◆ **EXERCISE INSTRUCTIONS**:
a: In the passage on while loops and quoted strings, where does control go when a break while statement executes?
b: Extend the passage on while loops and quoted strings, picking up after its final line.

◆ **PAGE EXTRACT**:

Any number of elif constructs may be present in the same statement, and the else construct is optional.

While Loops

The while statement provides a general purpose iteration mechanism. The following example demonstrates how to compute the sum of all integers between one and ten.

.assign Sum = 0
.assign Counter = 0
.while (Counter < 10)
    .assign Counter = Counter + 1
    .assign Sum = Sum + Counter
.end while

The break while statement provide an alternative technique to end iterations. When executed, the break while statement causes control to be transferred to the statement after the end while statement corresponding to the innermost executing while loop. The following example performs the same computation as the previous example presented above, but using the break while statement to halt iteration.

.assign Sum = 0
.assign Counter = 0
.while (true)
    .if(Counter < 10
        .assign Counter = Counter + 1
        .assign Sum = Sum + Counter
    .else
        .break while
    .end if
.end while

Quoted Strings

Quoted strings get special handling in the language. Each quoted string is treated as a literal text line and is run through a variable substituter discussed in Substitution Variables. This allows simple string concatenation without using binary expressions. The following example concatenates the variables x and y with a whitespace between them.

.assign x = "Hello"
.assign y = "world"
.assign s = "${x} ${y}"

◆ **DATA BLOCK**:
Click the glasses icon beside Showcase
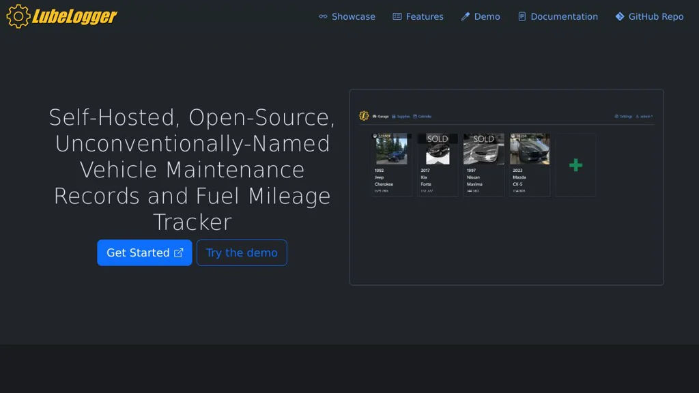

◆ **EXPECTED ANSWERS**:
a: To the statement after the end while statement that corresponds to the innermost executing while loop.

b:
Note

Since quoted strings get run through a literal text substituter, use $$ to yield one $ character. In addition, use “” to yield one ” character. See Substitution Variables for more information.

Terminal Logging

The print statement can be used to print string literals to the standard output.

.print "Hello world"

Since the print statement only accept string literals, variables must be quoted before being printed. The following example prints the number 42 to standard output.

.assign My_Integer = 42
.print "${My_Integer}"

Program Termination

The exit statement can be used to terminate a program. Optionally, an integer based exit code may also be provided. For example:

.exit 1

Model Interactions

The following sections describe language features that allow interaction with an xtUML model. Below is a class diagram used by examples in these sections.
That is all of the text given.